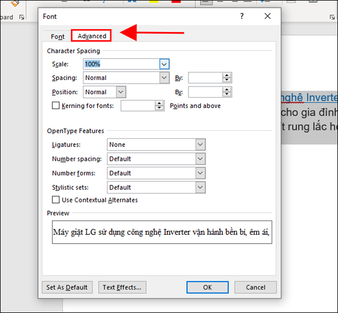Open the Number spacing dropdown
Viewport: 338px width, 313px height.
tap(200, 159)
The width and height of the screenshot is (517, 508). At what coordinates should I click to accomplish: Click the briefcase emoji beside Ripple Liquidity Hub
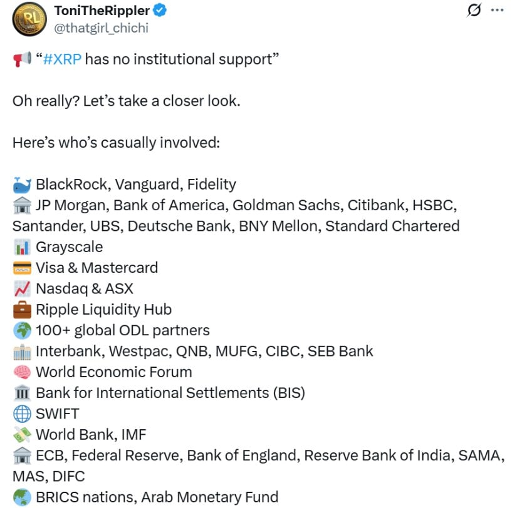[x=22, y=310]
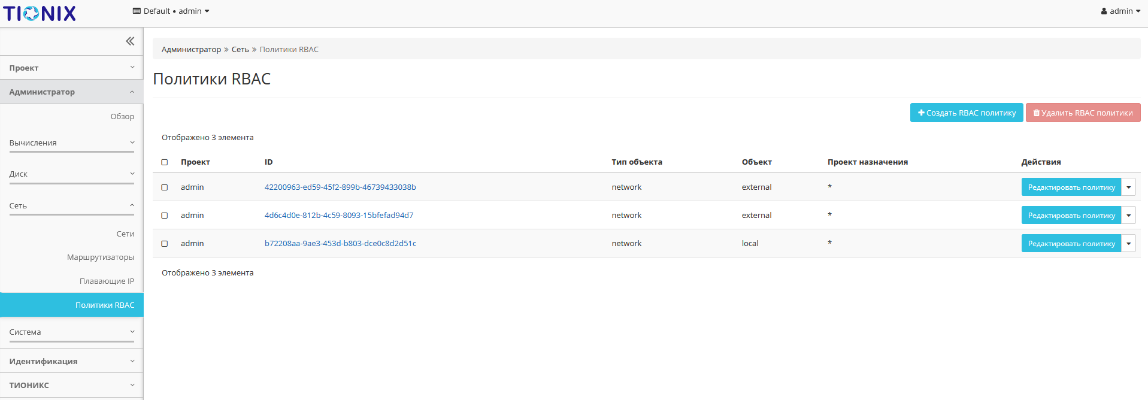
Task: Open actions dropdown arrow for first policy
Action: click(x=1128, y=187)
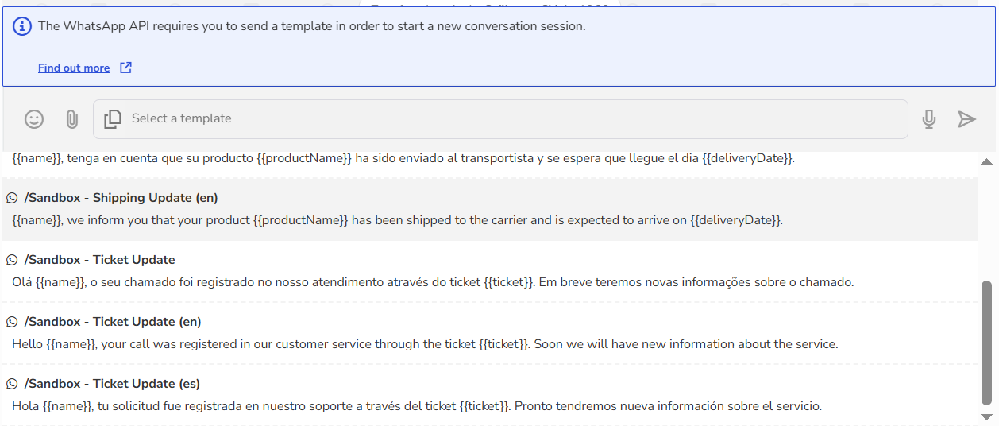Start voice recording with microphone icon
999x426 pixels.
coord(928,119)
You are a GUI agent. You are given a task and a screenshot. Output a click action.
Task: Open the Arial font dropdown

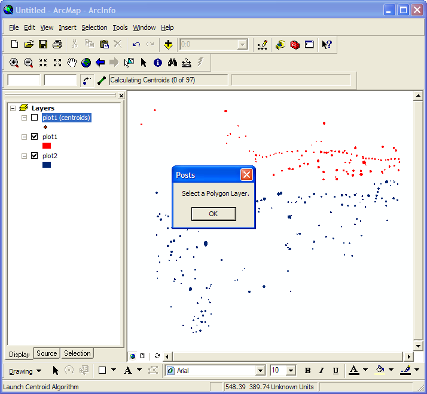(x=260, y=371)
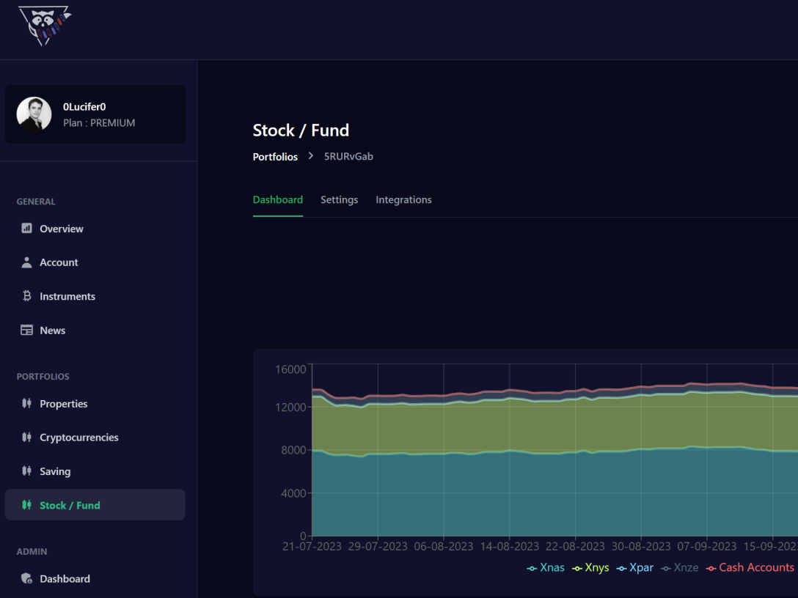Click the Cryptocurrencies candlestick icon

coord(27,438)
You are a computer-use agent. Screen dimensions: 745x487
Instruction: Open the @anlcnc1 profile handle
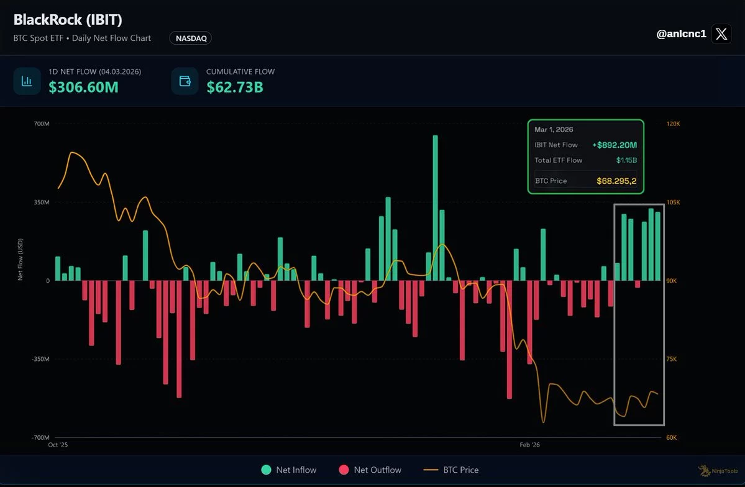point(681,34)
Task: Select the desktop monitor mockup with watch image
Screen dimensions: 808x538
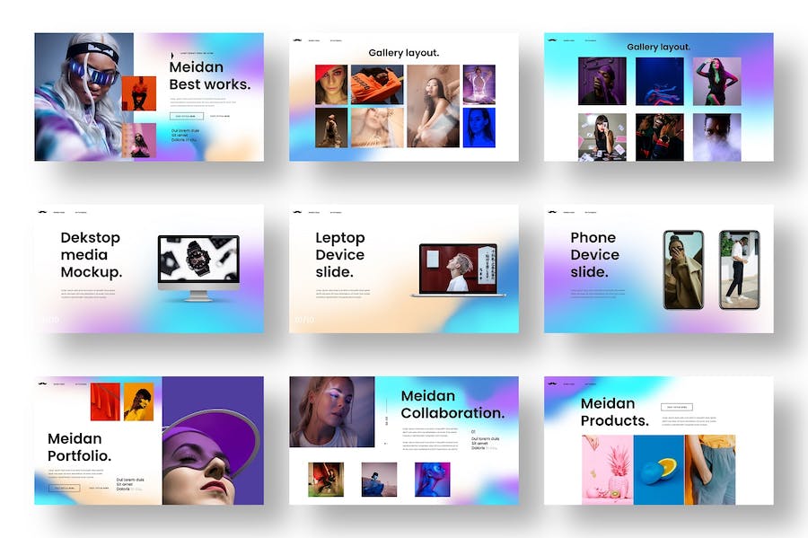Action: pyautogui.click(x=198, y=265)

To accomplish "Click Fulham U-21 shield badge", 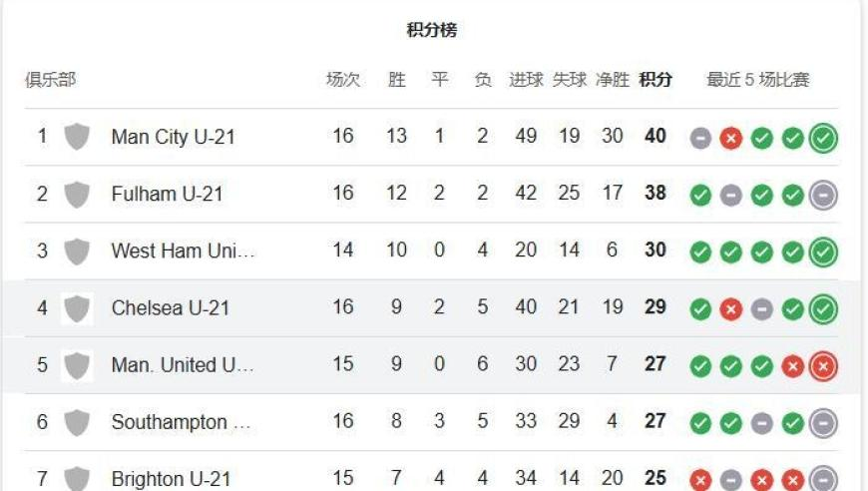I will pyautogui.click(x=77, y=195).
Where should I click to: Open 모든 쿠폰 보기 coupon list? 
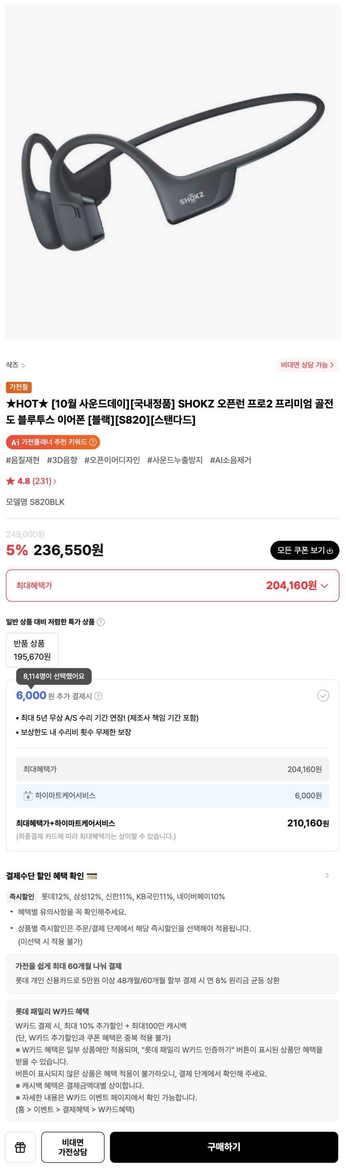pos(304,550)
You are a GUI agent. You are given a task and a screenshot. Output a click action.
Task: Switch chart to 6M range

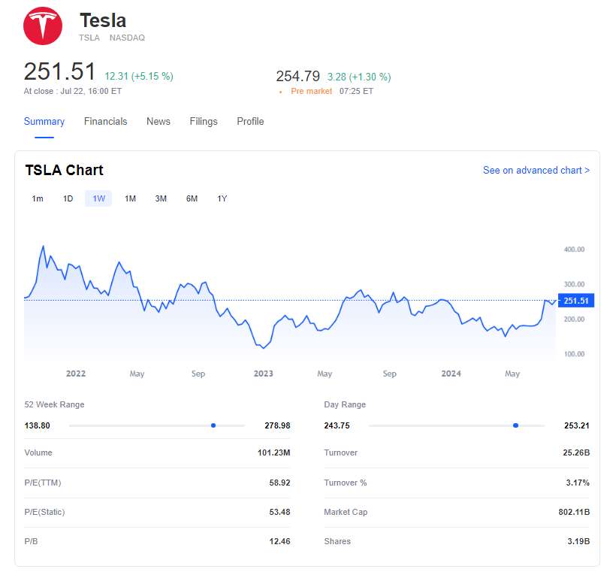[192, 198]
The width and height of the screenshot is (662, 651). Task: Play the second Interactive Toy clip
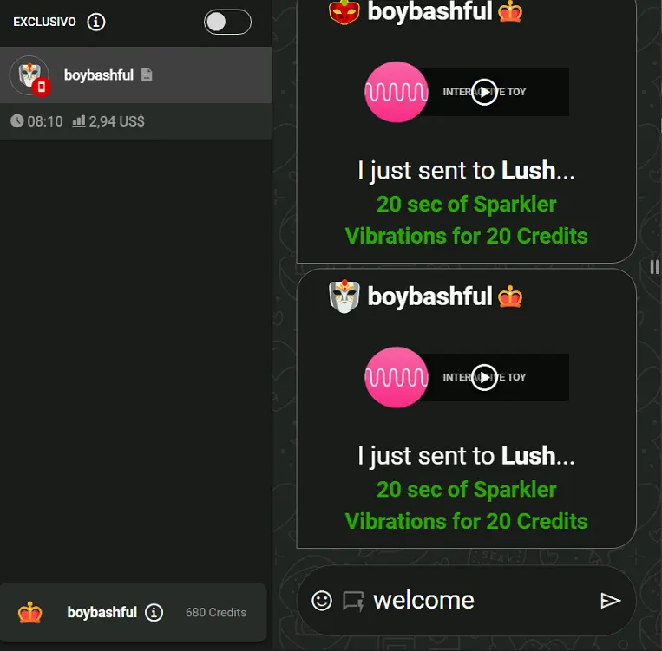click(484, 377)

» Work instructions
A picture must not appear in the copy. Transcribe exactly the lines from the one with "Task: Switch chart to 6M range" through the final line of the entries, both included, and no more.

» Answer section
Task: Switch chart to 6M range

[192, 198]
The width and height of the screenshot is (662, 651). Task: Play the second Interactive Toy clip
click(484, 377)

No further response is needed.